Но как он стал таким знаменитым? Как его работы стали захватанными классическими трудами? Ответ на этот вопрос сам по себе является частью истории идей и социологии науки, ибо он отнюдь не исчерпывается значением работ Макса Вебера. Нельзя сказать, что он стал таким знаменитым, потому что все, что он написал, было абсолютно правильным. В это же самое время свои социологические системы создавали, к примеру, Эмиль Дюркгейм во Франции или Георг Зиммель в Германии, и нельзя сказать, что их системы уступали веберовской социологии в оригинальности, продуманности или тематическом многообразии, но в чем они уступали, так это в степени известности. Стало быть, дело не в том, что труды Вебера производили более сильное впечатление, чем работы его современников, или тем более, что они были более «правильными».
Самое прагматичное объяснение, почему Макс Вебер тем не менее имел явно большее влияние на последующие поколения социологов, заключается
в том, что он был женат на Марианне Вебер[743]. Проделанная ею работа по распространению, систематизации и публикации трудов супруга — это уникальный пример «доведения до конца» оставленного наследия. Уже в 1922 году выходит в свет первое издание «Хозяйства и общества». За ним в 1926 году следует ее «Жизнеописание», которое на протяжении почти восьмидесяти лет оставалось главной биографией ученого. В 1937 году она издает его юношеские письма, а в 1948-м — свои воспоминания. Марианна Вебер четко понимала, кто был ее спутником жизни, и не жалела сил на то, чтобы об этом узнали и другие. И как бы ни уличали ее в сокращениях и исправлениях работ и писем ее супруга, в том, что касается его творческого наследия, она, несомненно, была выдающимся душеприказчиком.В 1921 году она вернулась на виллу «Фалленштайн», Эльза Яффе, чей муж умер в 1921 году, в 1925 году тоже возвратилась туда, где начиналась история их отношений с Вебером, и обе они вместе с Миной Тоблер на протяжении всей своей жизни поддерживали память о Вебере, не позволяя предать забвению «легенду Гейдельберга». Когда философ Герман Глокнер в 1919 году приехал устраиваться в Ruperta Carola[744], почти все, с кем ему приходилось беседовать, говорили о Гейдельберге как о месте, где больше не живет Макс Вебер. Особенно сильно это проявлялось в разговорах с психологом и философом Карлом Ясперсом, которого Глокнер справедливо называет апостолом Вебера. Ясперс не сильно интересовался социологией, однако уже в своей «Психологии мировоззрений» он писал о веберовской концепции идеальных типов как о «теории в гуманитарных науках». Макс Вебер был для него философом и типичным примером интеллектуала, «живым законом», авторитетом, «умевшим очень надежно, незаметно, исподволь направлять ход разумных дискуссий — [человеком], мышление которого давало прочную основу для глубочайшего понимания современной ситуации и позволяло судить о […] событиях и достижениях познания». Вот и зажжены первые жертвенные свечи — в память о харизматике[745].

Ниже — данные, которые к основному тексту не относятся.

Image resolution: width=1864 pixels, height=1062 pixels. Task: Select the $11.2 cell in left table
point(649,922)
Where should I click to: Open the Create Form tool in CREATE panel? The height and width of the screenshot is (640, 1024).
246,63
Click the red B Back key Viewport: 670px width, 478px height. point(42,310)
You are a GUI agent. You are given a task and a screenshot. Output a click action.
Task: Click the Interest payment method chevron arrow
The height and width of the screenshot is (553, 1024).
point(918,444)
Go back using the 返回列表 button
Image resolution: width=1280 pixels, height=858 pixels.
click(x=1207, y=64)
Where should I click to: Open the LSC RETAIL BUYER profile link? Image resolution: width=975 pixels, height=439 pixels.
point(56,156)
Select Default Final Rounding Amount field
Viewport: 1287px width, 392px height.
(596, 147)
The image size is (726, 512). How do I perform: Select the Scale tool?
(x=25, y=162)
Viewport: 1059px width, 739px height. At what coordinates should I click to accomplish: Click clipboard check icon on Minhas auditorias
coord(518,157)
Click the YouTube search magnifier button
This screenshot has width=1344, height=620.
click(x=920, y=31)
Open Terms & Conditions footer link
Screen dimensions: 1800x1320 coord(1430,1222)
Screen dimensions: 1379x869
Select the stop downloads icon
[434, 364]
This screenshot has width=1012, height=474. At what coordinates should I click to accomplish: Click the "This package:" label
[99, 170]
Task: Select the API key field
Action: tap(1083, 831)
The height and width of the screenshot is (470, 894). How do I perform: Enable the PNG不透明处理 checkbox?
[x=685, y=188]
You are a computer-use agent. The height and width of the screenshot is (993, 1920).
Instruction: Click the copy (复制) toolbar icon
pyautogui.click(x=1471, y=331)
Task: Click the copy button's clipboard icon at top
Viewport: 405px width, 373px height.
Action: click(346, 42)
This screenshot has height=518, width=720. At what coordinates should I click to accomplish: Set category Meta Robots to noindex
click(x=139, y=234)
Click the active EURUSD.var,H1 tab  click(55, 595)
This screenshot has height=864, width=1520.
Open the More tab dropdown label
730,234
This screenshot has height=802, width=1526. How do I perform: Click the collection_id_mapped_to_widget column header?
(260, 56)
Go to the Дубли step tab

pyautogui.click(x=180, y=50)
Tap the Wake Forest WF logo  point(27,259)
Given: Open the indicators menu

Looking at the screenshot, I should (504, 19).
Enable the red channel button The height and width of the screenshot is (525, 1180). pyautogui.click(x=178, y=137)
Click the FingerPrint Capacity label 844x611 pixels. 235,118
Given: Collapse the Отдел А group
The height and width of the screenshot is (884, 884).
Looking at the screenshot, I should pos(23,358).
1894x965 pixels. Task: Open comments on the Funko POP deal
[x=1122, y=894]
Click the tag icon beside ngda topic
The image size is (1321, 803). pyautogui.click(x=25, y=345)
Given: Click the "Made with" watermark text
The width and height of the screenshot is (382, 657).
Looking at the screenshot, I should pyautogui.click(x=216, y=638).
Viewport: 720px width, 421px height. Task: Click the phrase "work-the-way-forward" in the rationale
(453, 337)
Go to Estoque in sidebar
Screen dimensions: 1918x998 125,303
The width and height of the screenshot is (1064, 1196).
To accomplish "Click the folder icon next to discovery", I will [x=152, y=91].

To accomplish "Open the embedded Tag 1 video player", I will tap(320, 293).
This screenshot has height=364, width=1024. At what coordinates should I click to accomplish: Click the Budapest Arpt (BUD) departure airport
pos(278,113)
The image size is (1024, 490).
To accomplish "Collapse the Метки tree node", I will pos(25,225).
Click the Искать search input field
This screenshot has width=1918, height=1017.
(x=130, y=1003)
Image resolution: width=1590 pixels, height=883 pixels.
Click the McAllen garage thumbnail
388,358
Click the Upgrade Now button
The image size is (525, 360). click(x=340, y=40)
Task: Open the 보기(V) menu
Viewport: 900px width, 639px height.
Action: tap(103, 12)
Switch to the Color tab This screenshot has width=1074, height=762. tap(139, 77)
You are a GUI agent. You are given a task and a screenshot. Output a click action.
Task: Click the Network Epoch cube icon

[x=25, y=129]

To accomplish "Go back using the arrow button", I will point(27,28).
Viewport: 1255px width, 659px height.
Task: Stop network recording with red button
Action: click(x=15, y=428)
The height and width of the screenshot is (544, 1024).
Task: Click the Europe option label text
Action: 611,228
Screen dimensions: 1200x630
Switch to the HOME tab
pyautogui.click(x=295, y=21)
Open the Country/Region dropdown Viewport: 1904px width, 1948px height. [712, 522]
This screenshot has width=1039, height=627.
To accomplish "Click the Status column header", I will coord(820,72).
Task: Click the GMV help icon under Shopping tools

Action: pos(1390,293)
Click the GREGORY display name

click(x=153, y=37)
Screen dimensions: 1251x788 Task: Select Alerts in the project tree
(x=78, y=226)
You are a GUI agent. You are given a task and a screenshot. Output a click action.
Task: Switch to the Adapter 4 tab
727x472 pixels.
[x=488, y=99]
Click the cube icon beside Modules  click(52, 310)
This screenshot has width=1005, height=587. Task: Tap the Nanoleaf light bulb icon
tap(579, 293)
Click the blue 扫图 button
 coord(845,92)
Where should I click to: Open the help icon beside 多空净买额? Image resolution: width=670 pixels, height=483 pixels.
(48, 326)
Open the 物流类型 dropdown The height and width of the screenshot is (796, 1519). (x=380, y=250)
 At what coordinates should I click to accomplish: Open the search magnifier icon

Если бы все этим и ограничилось, то влияние Вебера не вышло бы за пределы узкого круга лиц. Что это все же произошло, объясняется, как ни странно, тем, что никто не мог точно сказать, в чем именно заключалось значение веберовского наследия. Внушительный корпус его работ допускал самые разные интерпретации. То, что Ясперс хотел сделать из Вебера философа, было только началом. Несколько лет спустя эмигрировавший в Америку политический философ Лео Штраусс предложил диаметрально противоположную интерпретацию. С его точки зрения, Вебер был величайшим представителем того релятивистского типа мышления, который как раз отрицает всякую возможность философского разума. Ибо если все ценности равны между собой, а конфликт между ними может быть решен не путем познания, а только в результате социальной борьбы, то неизбежен «вывод, что разум не в состоянии решить проблему выбора между злым, банальным или бессмысленным и их противоположностью». Единственное, чего не приемлет Вебер, — это жизнь вообще без идеалов, а такая этика сводится к императиву: «Чему–то ты должен отдать предпочтение». Как не без иронии пишет Штраус, для такого долженствования «исполнение полностью гарантировано самим бытием», ибо жить — значит отдавать чему–то предпочтение. То, что сам Вебер предпочел приятному самообману и удобной трусости интеллектуальную честность и политическую честь, свидетельствует о нем как о благородном нигилисте, но ничего не говорит о том, как он пришел к пониманию этих добродетелей[746].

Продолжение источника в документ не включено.